(Collected data entries)
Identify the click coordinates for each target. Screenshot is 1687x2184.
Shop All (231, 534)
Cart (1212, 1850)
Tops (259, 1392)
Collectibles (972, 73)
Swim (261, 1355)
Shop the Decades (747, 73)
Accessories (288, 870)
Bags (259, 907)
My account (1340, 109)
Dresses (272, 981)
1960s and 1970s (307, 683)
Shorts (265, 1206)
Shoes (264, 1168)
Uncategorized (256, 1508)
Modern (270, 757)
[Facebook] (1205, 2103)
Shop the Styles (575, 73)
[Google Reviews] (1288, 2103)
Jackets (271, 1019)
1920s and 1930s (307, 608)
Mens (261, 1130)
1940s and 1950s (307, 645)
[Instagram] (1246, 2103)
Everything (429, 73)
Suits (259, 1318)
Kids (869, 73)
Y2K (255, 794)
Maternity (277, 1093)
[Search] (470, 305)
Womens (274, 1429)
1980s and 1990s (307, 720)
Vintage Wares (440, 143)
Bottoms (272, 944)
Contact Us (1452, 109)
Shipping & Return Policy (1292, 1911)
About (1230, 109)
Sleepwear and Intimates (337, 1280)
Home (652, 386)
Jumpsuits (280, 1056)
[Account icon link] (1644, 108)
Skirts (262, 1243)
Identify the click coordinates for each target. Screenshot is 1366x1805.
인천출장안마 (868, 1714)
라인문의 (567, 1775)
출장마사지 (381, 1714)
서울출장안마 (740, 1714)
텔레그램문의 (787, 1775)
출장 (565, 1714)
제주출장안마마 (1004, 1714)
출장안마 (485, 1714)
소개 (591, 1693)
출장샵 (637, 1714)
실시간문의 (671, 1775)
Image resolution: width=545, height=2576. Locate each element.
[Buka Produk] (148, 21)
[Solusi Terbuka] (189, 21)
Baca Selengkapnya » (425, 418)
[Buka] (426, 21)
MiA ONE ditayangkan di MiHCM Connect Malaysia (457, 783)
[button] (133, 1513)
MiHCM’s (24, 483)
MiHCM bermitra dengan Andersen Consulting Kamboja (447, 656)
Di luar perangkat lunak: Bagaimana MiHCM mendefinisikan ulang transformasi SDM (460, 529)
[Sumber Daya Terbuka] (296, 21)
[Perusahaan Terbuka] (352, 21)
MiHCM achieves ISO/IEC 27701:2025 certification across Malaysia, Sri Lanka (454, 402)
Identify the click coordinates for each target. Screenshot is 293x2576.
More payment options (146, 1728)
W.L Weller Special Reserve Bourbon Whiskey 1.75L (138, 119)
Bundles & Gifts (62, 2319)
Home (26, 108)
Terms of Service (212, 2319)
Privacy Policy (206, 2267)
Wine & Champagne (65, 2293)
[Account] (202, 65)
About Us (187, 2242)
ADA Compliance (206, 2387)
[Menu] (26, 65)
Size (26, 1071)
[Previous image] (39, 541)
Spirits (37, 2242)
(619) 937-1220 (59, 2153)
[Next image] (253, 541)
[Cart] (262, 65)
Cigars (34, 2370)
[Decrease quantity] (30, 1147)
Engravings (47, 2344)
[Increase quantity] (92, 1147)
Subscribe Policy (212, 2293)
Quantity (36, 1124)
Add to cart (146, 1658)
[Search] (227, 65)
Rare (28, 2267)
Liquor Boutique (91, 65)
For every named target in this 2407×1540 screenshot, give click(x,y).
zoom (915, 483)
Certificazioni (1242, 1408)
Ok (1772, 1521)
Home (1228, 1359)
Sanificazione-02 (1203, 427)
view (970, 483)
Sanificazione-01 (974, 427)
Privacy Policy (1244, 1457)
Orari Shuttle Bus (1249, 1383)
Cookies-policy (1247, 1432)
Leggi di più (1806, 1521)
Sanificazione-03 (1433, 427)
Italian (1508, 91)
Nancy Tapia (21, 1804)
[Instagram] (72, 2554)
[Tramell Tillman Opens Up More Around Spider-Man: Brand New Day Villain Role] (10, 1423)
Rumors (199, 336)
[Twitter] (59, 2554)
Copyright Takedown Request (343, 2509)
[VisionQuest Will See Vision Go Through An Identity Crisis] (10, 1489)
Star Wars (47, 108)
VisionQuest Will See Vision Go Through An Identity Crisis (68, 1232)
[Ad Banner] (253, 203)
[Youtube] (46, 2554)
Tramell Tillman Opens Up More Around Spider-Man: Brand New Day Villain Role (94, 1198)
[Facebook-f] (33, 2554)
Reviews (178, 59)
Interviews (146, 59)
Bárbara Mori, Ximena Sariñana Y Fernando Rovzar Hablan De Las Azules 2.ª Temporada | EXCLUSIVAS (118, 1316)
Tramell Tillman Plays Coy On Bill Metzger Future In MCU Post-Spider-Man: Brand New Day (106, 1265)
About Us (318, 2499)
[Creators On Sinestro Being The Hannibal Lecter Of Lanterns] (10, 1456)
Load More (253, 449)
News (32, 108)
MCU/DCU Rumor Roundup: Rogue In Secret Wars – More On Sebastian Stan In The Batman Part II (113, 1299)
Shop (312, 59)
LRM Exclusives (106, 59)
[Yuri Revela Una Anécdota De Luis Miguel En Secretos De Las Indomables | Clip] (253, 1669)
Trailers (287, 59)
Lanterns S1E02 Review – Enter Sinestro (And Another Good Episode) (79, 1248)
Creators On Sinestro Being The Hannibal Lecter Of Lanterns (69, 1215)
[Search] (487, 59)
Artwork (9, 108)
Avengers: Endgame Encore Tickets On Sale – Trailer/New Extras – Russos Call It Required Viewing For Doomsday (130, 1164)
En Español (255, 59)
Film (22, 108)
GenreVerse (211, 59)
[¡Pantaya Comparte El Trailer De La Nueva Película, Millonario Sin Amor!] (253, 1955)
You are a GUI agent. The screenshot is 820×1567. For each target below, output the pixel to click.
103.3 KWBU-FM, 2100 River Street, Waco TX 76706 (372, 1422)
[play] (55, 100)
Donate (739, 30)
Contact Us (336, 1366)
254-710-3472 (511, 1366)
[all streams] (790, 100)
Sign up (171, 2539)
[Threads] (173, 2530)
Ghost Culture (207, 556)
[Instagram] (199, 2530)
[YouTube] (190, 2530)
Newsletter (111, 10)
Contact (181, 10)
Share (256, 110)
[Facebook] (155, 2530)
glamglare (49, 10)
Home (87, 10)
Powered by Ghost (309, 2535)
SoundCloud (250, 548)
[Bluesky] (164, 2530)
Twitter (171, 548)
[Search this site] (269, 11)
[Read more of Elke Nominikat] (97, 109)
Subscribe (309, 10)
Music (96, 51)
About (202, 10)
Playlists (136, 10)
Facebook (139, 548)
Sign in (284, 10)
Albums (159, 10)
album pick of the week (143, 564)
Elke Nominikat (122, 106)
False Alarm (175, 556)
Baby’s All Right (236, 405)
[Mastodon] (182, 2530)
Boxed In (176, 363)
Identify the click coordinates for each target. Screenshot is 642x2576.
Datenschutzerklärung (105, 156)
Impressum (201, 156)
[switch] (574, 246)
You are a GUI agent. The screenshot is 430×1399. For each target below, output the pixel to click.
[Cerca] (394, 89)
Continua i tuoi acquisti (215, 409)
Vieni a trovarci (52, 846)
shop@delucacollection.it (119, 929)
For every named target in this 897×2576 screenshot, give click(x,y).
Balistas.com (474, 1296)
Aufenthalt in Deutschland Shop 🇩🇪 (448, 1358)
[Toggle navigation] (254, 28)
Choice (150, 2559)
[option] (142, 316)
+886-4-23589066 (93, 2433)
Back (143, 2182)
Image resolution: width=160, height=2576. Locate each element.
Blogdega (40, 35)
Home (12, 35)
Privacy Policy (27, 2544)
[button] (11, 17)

Problem requirements: Lines holding the word "this": say how many there are in the data, and nothing more.

Response: 3